The Company is a leading issuer in the securitization markets, which have remained resilient through adverse
conditions. Despite the size and relative stability of these markets and the Company’s position as a leading
issuer, if these markets experience difficulties the Company may be unable to securitize its loan receivables or to
do so at favorable pricing levels. Factors affecting the Company’s ability to securitize its loan receivables or to
do so at favorable pricing levels include the overall credit quality of the Company’s securitized loans, the
stability of the market for securitization transactions, and the legal, regulatory, accounting and tax environments
governing securitization transactions. If the Company was unable to continue to securitize its loan receivables at
current levels, the Company would use its investment securities and money market instruments in addition to
alternative funding sources to fund increases in loan receivables and meet its other liquidity needs. The resulting
change in the Company’s current liquidity sources could potentially subject the Company to certain risks. These
risks would include an increase in the Company’s cost of funds, an increase in the reserve and the provision for
possible credit losses as more loans would remain on the Company’s consolidated balance sheet, and limited or
no loan growth, if the Company were unable to find alternative and cost-effective funding sources. In addition, if
the Company could not continue to remove the loan receivables from the balance sheet the Company would
possibly need to raise additional capital to support loan and asset growth.
Based on past deposit activity, the Company expects to retain a portion of its deposit balances as they mature.
Therefore, the Company anticipates the net cash outflow related to deposits within the next year will be
significantly less than reported in Table 13. The Company utilizes deposits to fund loan and other asset growth
and to diversify funding sources.
Direct deposits are deposits marketed to and received from individual customers without the use of a third-party
intermediary. Other deposits are deposits generally obtained through the use of a third-party intermediary.
Included in the Company’s other deposits at December 31, 2004, were brokered deposits of $9.1 billion,
compared to $8.3 billion at December 31, 2003. These deposits represented 36% and 37% of total deposits at
December 31, 2004 and 2003, respectively.
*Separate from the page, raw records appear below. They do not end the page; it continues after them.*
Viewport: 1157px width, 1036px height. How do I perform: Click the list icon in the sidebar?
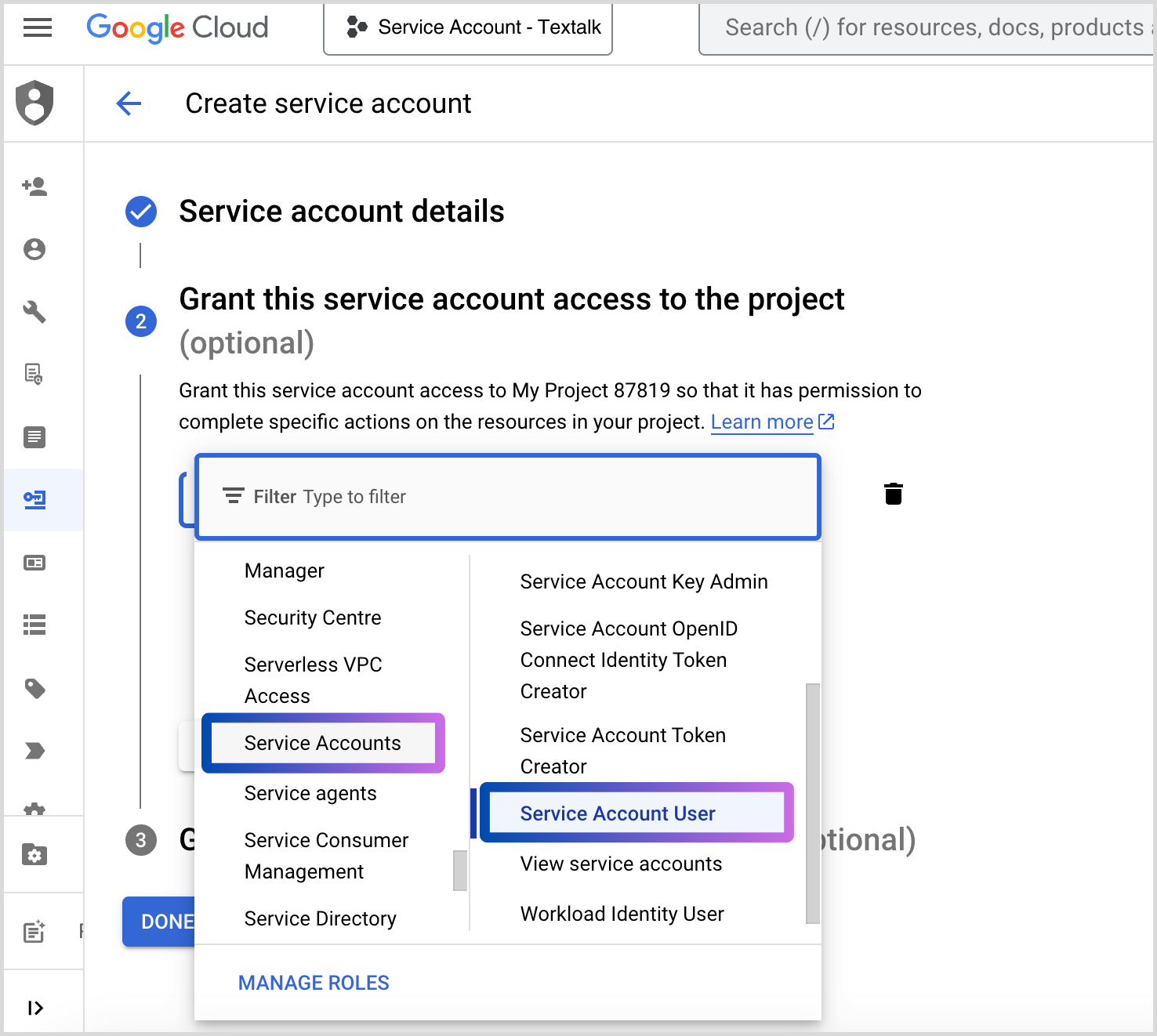click(34, 625)
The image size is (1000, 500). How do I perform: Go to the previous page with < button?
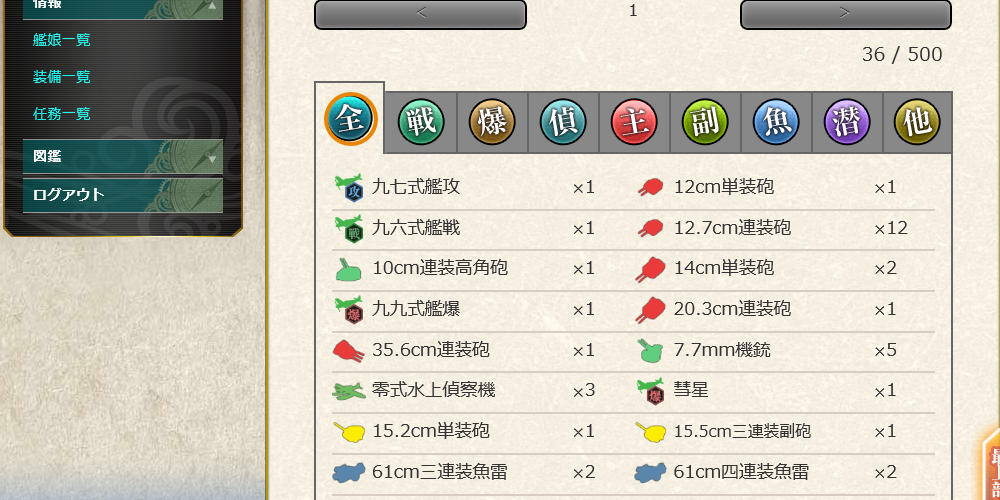[420, 14]
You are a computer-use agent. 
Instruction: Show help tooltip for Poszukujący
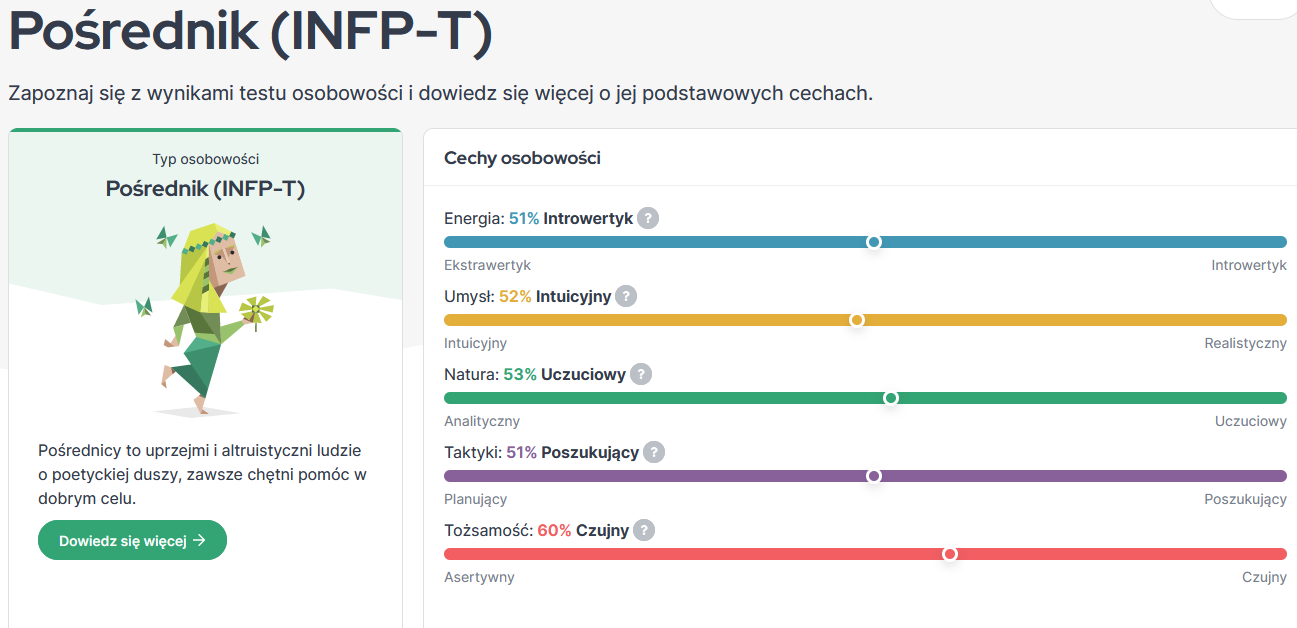[x=654, y=452]
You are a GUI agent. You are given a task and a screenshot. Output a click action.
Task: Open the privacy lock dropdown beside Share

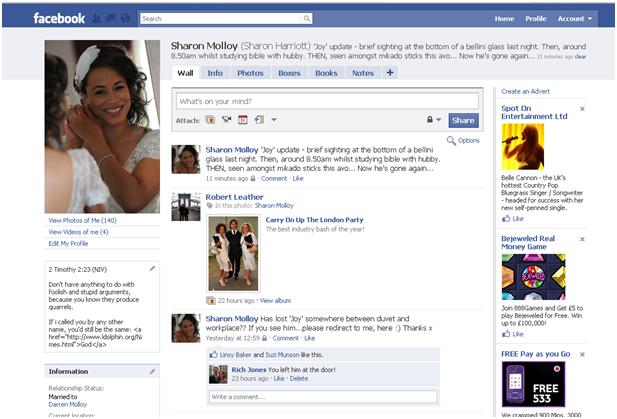[433, 120]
If these brokered deposits are not renewed at maturity, the Company
would use its investment securities and money market instruments in addition to alternative funding sources to
fund increases in loan receivables and meet its other liquidity needs. The Federal Deposit Insurance Corporation
Improvement Act of 1991 limits the use of brokered deposits to “well-capitalized” insured depository institutions
and, with a waiver from the Federal Deposit Insurance Corporation, to “adequately capitalized” institutions. At
December 31, 2004, the Bank and Company were “well-capitalized” as defined under the federal bank regulatory
guidelines. Based on the Company’s historical access to the brokered deposit market, it expects to replace
maturing brokered deposits with new brokered deposits or with the Company’s direct deposits.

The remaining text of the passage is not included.